Additionally, only four tackles with over 1,000 snaps committed fewer penalties than Massie’s four, and he allowed just one sack, two hits and 23 pressures, per Pro Football Focus. With that backdrop, Ryan Pace’s move to sign Massie to a contract extension looks smart — especially given how his contract is structured, keeping his cap hit low in 2019. With Leno and Massie together again, the Bears can move forward with confidence their tackles will keep Mitch Trubisky upright again this season. 

3. Bradley Sowell
Usage: 16 games, 4.7 percent of offensive snaps, 17.7 percent of special teams snaps
2019 status: $1.8 million cap hit

Sowell fits well as a swing tackle who was used in a few different ways last year: As a sixth offensive lineman (30 snaps, one of which was on “Santa’s Sleigh”), as a fullback (eight snaps, all in Week 17 against the Vikings) and in the slot (one snap). The question for Pace, though: Do all those traits make him worth keeping in the face of a potential $1.5 million in cap savings by cutting him?

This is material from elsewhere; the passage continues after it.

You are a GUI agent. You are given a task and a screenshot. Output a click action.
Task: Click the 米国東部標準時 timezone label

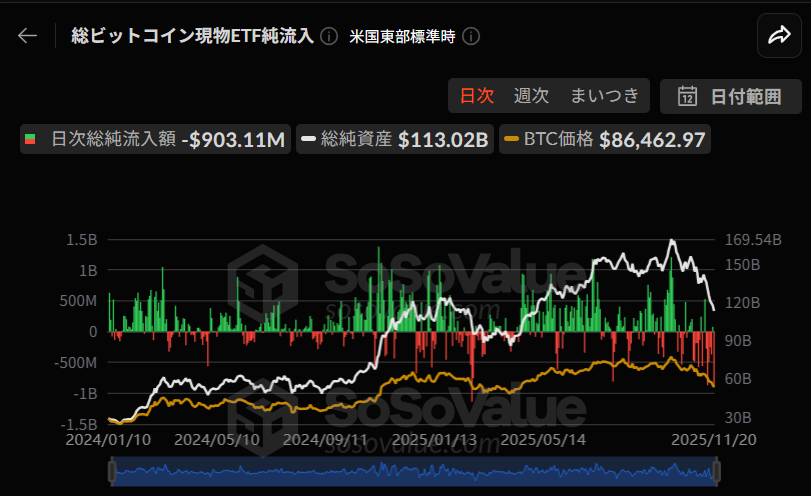[402, 36]
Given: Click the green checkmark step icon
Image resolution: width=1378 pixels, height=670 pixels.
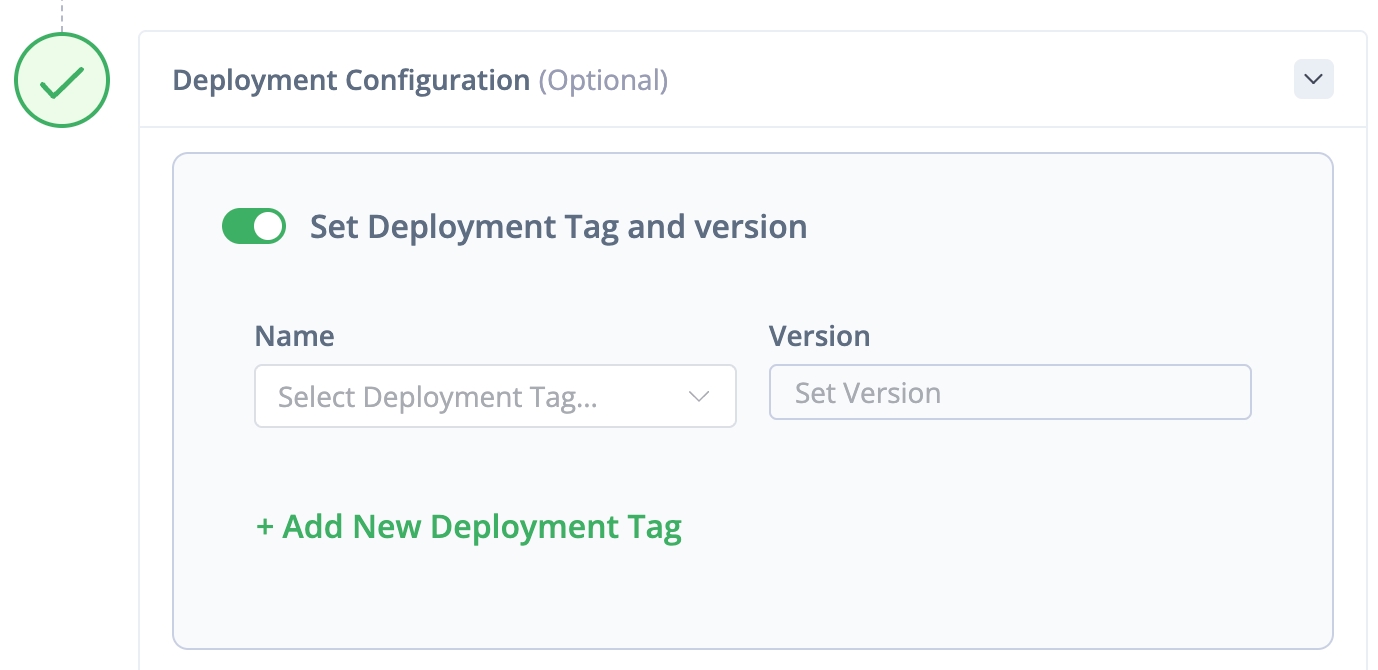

The answer is, probably, yes. Sowell played well in 2017 as both a guard and a tackle, and his athleticism does allow Nagy to do some outside-the-box things with him. But without much cap space available, perhaps Pace will roll the dice with an unproven backup for cheap. 

4. Rashaad Coward
Usage: 0 games
2019 status: Exclusive rights free agent

Coward had a trial by fire in 2018, when he had to learn how to play right tackle while largely lining up against Khalil Mack during mid-week practices at Halas Hall. He’s an intriguing prospect, one the Bears weren’t willing to risk losing by trying to sneak him onto the practice squad last year. Depending on the kind of growth he showed under the tutelage of Harry Hiestand, he could be back in a reserve role in 2019. 

5. Cornelius Lucas
Usage (with New Orleans Saints): 1 game, 5 percent of offensive snaps
2019 status: Reserve/future contract

Lucas is a five-year veteran who’s appeared in 37 games in his career, but only played in once in each of the last two seasons (lone starts with the Rams in 2017 and Saints in 2018). If the Bears were to part with Sowell, he’d have an opportunity to compete to be the team’s swing tackle this year. 

6. Dejon Allen
Usage: Practice squad
2019 status: Reserve/future contract

Allen spent 2018 on the Bears’ practice squad, and the 6-foot-3, 290 pound Hawaii alum will have a shot at sticking around as a practice squad player again in 2019. 

Guards

1. James Daniels
Usage: 16 games, 70.9 percent of offensive snaps
2019 status: $1,579,581 cap hit

Daniels steadily improved throughout his rookie season, and acquitted himself well as the Bears muted the impact Ndamukong Suh and Aaron Donald had on their 15-6 win over the Rams in December. His future looks bright as the Bears seem to move forward with Cody Whitehair as their center and Daniels locked in at left guard. 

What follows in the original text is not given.